A recent article in the San Francisco Chronicle says the issue started in 2009 when ethanol mandates led to a giant spike in grain prices while dairy prices dropped. Dairy farmers who couldn't afford corn were forced into debt just to keep businesses running.
The drought is being felt incredibly hard in California—the nation's largest dairy producing state, with 1,675 dairy farms. According to the Chronicle, "Milk cows are being slaughtered at the fastest rate in more than 25 years because farmers need to save on corn costs." And Michael Marsh, CEO of the Western United Dairymen, sasy that nearly 25,000 more dairy cattle have already been slaughtered this year than 2011's totals.
An $8 billion per year dairy industry, California's dairies are now unable to pay feed bills or loan payments.

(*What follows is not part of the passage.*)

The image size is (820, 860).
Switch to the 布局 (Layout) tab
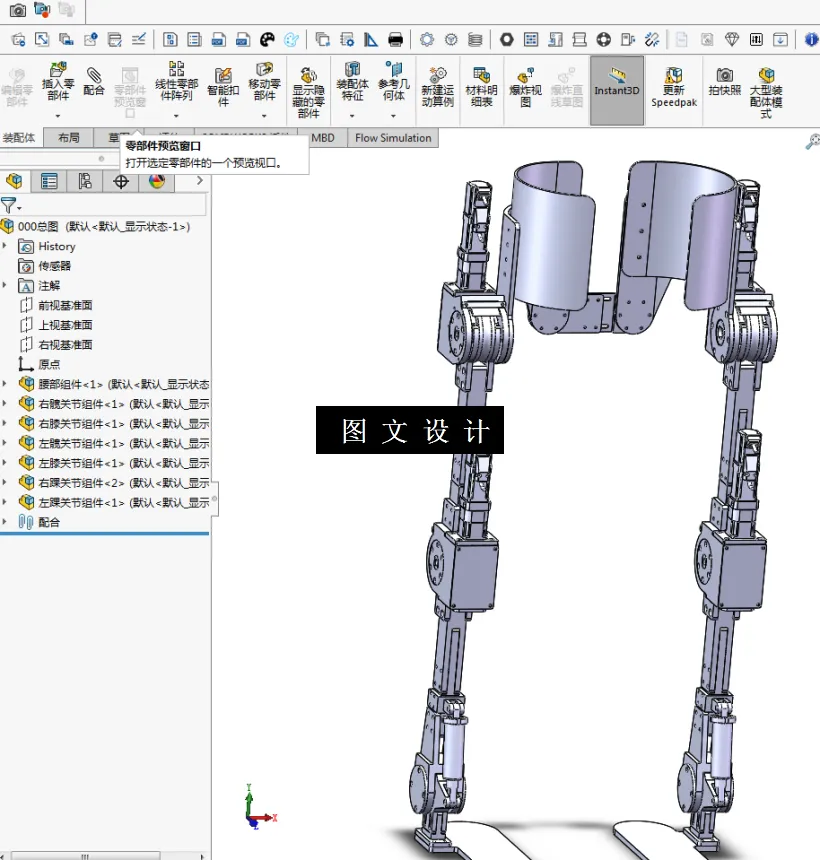(x=69, y=138)
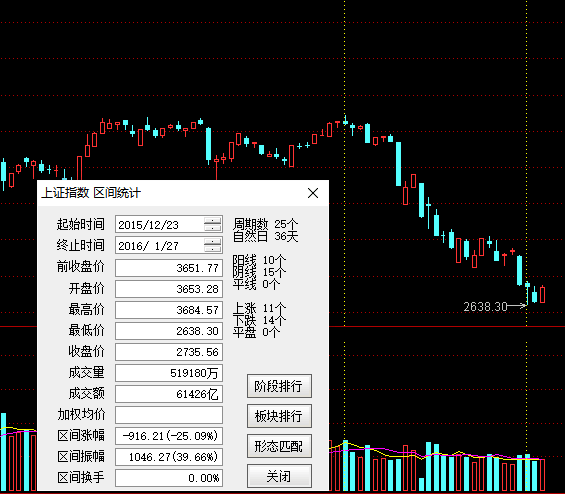Decrease the 起始时间 date with down spinner

point(213,228)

Slaughtering their dairy cows estimated at $2,000, fetches only $1,200 when sold for meat. And it's still not enough, according to the Chronicle, "professional trade organization has been regularly referring despondent dairymen to suicide hotlines."
The situation has gotten so bad that farmers no longer have credit with their feed suppliers: "Feed companies, afraid of being stiffed, are requiring farmers to pay up front, or with a cashier's check upon delivery. For farmers behind on their feed payments, some companies have even asked for a second deed of trust as collateral on the herd, or the farm."
Some of the state's farmers will rally in Sacramento this coming Thursday to ask the state's FDA Secretary Karen Ross to adjust milk prices, even though the agency said it will not raise prices.